Home > Uncategorized > Playing Without Figures

Playing Without Figures

August 28th, 2009

In high school, I played and ran AD&D, 1st and 2nd Edition. I never used miniatures or any other counters to track position in combat. As time went on, I became a GURPS guy, which had an extensive hex-based combat system.

When d20/3E came out, I was so far away from Fantasy role-play, and set enough in my ways, that I wasn’t impressed with the changes (a gamer not likeing a new edition of D&D, never!). I didn’t really dig into the system till 3.5 came out. I was in the group that was mad that miniatures were listed as required, I mean this is D&D isn’t it? All you should need is dice, paper, and your books…
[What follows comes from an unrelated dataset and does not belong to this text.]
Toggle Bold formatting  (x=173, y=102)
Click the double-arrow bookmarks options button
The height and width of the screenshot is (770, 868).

And I moved on. The funny thing is, sometime between when I stopped playing 2E, and now, traditional RPG’s became a thing that required minis to work. I know this isn’t really true, because I remember playing and having a blast without battlemaps and whatnot.
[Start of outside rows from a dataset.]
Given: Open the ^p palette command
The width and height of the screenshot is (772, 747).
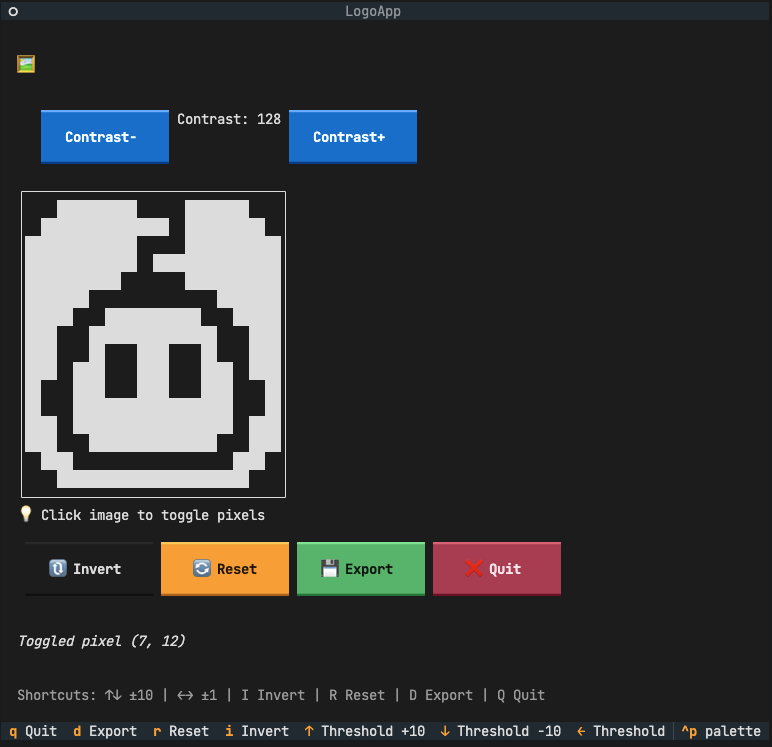Looking at the screenshot, I should tap(720, 731).
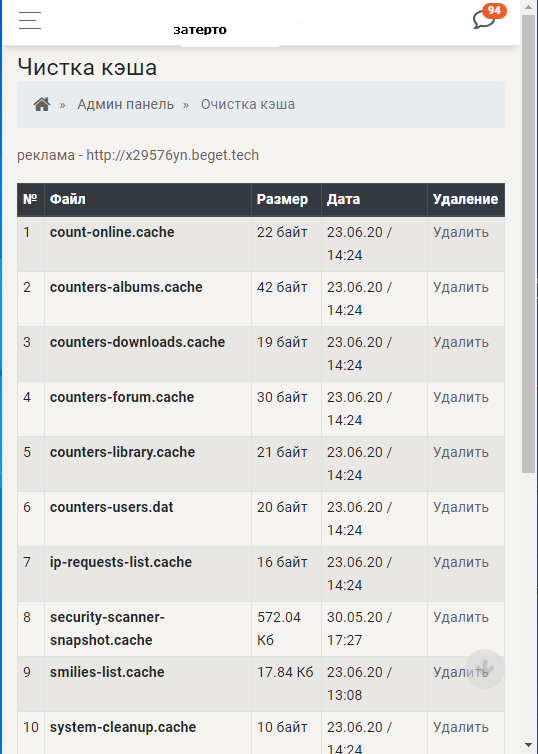Viewport: 538px width, 754px height.
Task: Delete counters-users.dat file
Action: tap(461, 507)
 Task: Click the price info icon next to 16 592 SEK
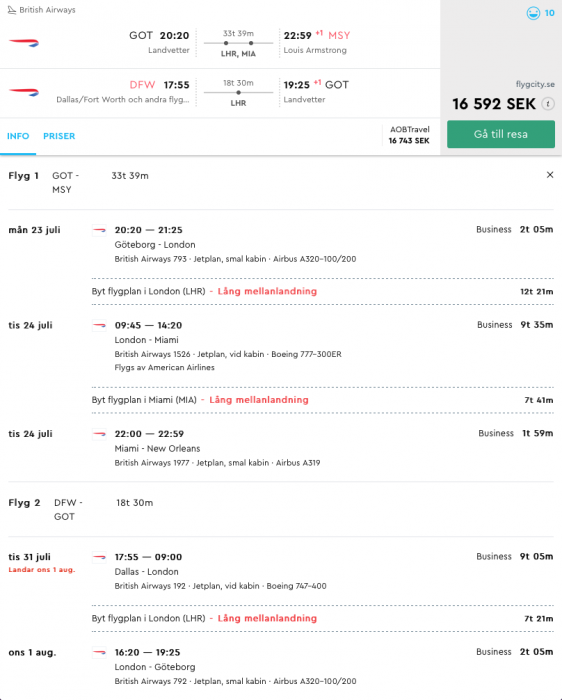pyautogui.click(x=548, y=104)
Just recently, I pulled out my old 1e core books from storage, and went through it. Best I can figure is I either ignored or winged tracking who was and wasn’t in melee, how tough it would be for someone to engage/disengage, and flanking/terrain advantages.
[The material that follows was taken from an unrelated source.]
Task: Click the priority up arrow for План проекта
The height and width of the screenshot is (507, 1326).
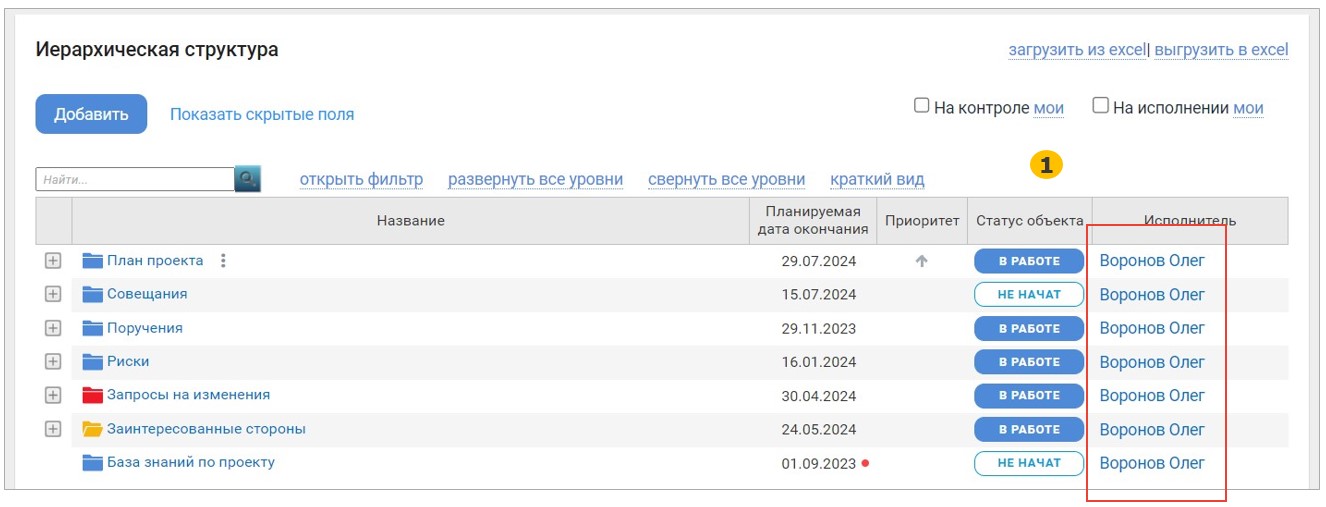Action: [x=922, y=261]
I mostly play 4E these days, and I’ve always so far used counters & maps/tiles to track combat location. What I wonder is, how tough would it be do hold all that stuff in your head, and would it make things more fun?

Are miniatures no different from initiative trackers, power cards, and hit point tracks? Just tools that take some of the cognitive load off the players? And does the clear representation of the battlefield that they provide impair the narrative of an encounter?

Comments welcome.

  • Share/Bookmark

dan , ,

  1. level250geek
    August 28th, 2009 at 10:47 | #1

    I’ve only played 4E, but I can’t imagine playing without some kind of token to represent my character during combat. I find it actually helps to better envision dramatic scenes, and of course it takes a great deal of cognitive load off the players.

    Plus, there are numerous alternatives to actually buying the official Wizards of the Coast minis (thought I might pick some up because they look cool). We make our own using binder clips and a little Microsoft Word/Google Image search synergy. It’s time consuming, but it sets us back about $5.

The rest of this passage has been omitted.